Request
Copy out every line in the records that contains the string "screenshot". Case counts, so match only that capitalization.

Extracted material
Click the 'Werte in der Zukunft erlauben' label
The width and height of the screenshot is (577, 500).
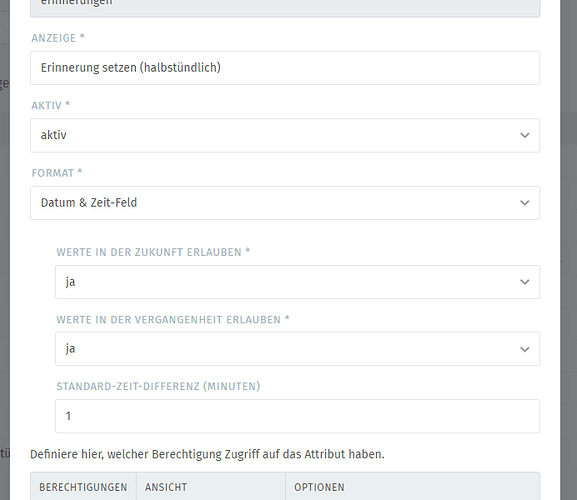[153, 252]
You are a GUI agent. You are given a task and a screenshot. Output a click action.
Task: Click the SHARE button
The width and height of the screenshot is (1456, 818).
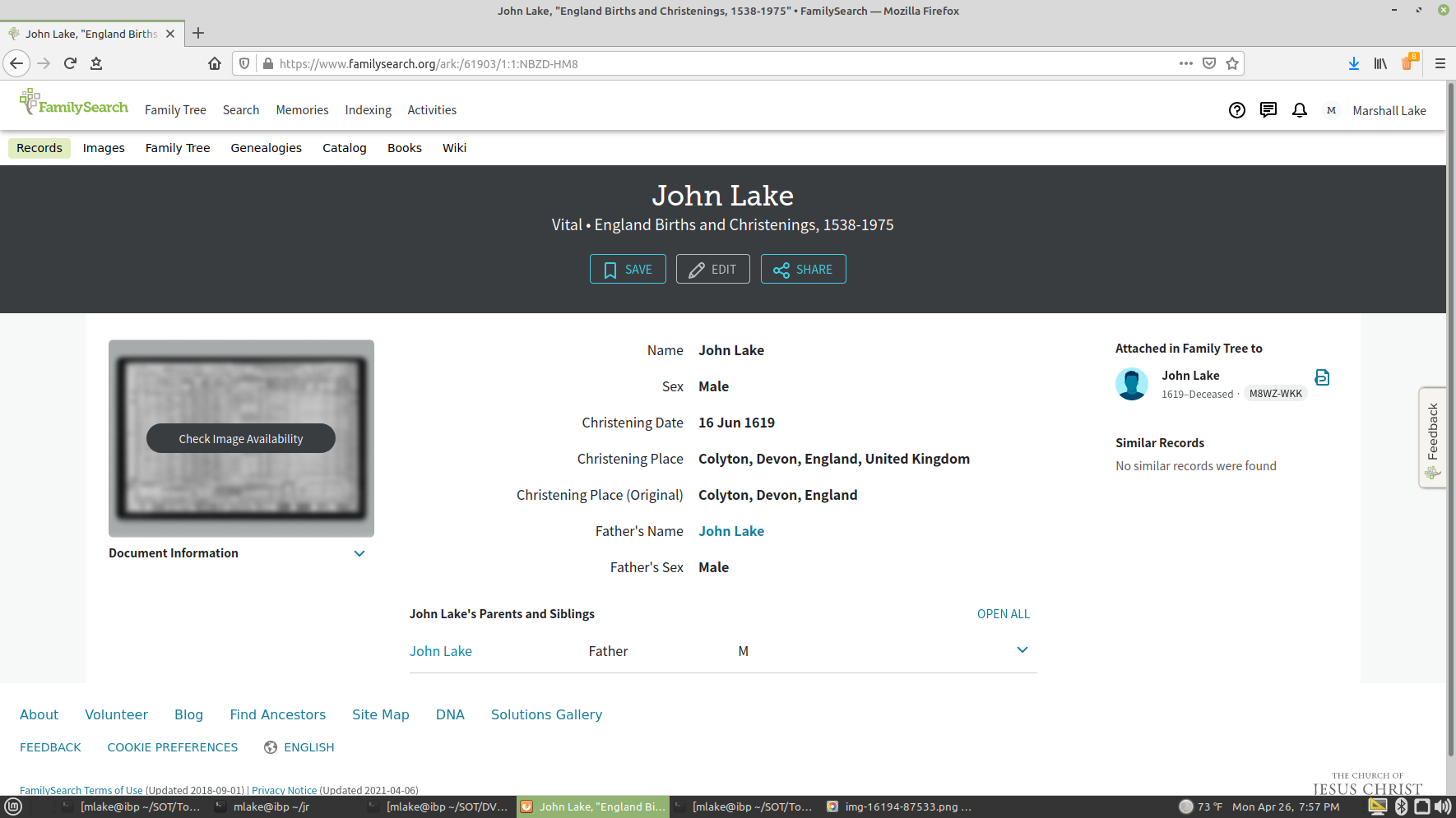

Task response
The width and height of the screenshot is (577, 500).
You are a GUI agent. You are given a task and a screenshot. Output a click action.
The width and height of the screenshot is (1456, 818).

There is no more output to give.